_TASK BRIEF_. Every entry that appears below is to be output exactly.

_Pixel coordinate grounding data_.
______

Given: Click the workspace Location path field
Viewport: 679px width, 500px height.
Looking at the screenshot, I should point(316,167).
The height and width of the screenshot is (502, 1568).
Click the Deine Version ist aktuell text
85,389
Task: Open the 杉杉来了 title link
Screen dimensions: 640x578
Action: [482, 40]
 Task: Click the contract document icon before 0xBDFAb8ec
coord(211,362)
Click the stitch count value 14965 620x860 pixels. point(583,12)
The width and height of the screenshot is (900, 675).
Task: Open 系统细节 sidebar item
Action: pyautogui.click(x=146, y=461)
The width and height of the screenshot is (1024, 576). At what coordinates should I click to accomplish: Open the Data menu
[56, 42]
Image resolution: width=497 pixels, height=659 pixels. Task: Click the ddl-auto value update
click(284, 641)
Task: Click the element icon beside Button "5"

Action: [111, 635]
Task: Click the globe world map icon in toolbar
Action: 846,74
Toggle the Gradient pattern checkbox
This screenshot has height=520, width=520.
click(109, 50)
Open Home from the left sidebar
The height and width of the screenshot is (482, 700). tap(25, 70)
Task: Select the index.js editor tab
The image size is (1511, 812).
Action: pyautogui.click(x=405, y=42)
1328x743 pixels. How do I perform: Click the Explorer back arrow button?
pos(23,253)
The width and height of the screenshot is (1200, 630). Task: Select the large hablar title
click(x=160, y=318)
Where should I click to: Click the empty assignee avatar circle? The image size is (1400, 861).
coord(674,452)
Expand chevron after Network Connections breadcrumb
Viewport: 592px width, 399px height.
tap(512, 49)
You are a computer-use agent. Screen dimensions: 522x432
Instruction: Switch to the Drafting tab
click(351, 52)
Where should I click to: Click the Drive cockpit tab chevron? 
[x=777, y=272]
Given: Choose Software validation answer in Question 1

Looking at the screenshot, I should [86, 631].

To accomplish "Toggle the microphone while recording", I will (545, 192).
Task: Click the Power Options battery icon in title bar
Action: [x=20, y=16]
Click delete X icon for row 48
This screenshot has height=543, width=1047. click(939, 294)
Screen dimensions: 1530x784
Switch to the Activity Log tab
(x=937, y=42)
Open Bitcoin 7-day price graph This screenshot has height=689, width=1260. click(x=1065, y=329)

______

_YOUR RESPONSE_.
Given: Click the workspace Location path field
Viewport: 679px width, 500px height.
Looking at the screenshot, I should point(316,167).
The height and width of the screenshot is (502, 1568).
Click the Deine Version ist aktuell text
85,389
Task: Open the 杉杉来了 title link
Screen dimensions: 640x578
Action: [482, 40]
 Task: Click the contract document icon before 0xBDFAb8ec
coord(211,362)
Click the stitch count value 14965 620x860 pixels. point(583,12)
The width and height of the screenshot is (900, 675).
Task: Open 系统细节 sidebar item
Action: pyautogui.click(x=146, y=461)
The width and height of the screenshot is (1024, 576). At what coordinates should I click to accomplish: Open the Data menu
[56, 42]
Image resolution: width=497 pixels, height=659 pixels. Task: Click the ddl-auto value update
click(284, 641)
Task: Click the element icon beside Button "5"

Action: [111, 635]
Task: Click the globe world map icon in toolbar
Action: 846,74
Toggle the Gradient pattern checkbox
This screenshot has height=520, width=520.
click(109, 50)
Open Home from the left sidebar
The height and width of the screenshot is (482, 700). tap(25, 70)
Task: Select the index.js editor tab
The image size is (1511, 812).
Action: pyautogui.click(x=405, y=42)
1328x743 pixels. How do I perform: Click the Explorer back arrow button?
pos(23,253)
The width and height of the screenshot is (1200, 630). Task: Select the large hablar title
click(x=160, y=318)
Where should I click to: Click the empty assignee avatar circle? The image size is (1400, 861).
coord(674,452)
Expand chevron after Network Connections breadcrumb
Viewport: 592px width, 399px height.
tap(512, 49)
You are a computer-use agent. Screen dimensions: 522x432
Instruction: Switch to the Drafting tab
click(351, 52)
Where should I click to: Click the Drive cockpit tab chevron? 
[x=777, y=272]
Given: Choose Software validation answer in Question 1

Looking at the screenshot, I should [86, 631].

To accomplish "Toggle the microphone while recording", I will (545, 192).
Task: Click the Power Options battery icon in title bar
Action: [x=20, y=16]
Click delete X icon for row 48
This screenshot has height=543, width=1047. click(939, 294)
Screen dimensions: 1530x784
Switch to the Activity Log tab
(x=937, y=42)
Open Bitcoin 7-day price graph This screenshot has height=689, width=1260. click(x=1065, y=329)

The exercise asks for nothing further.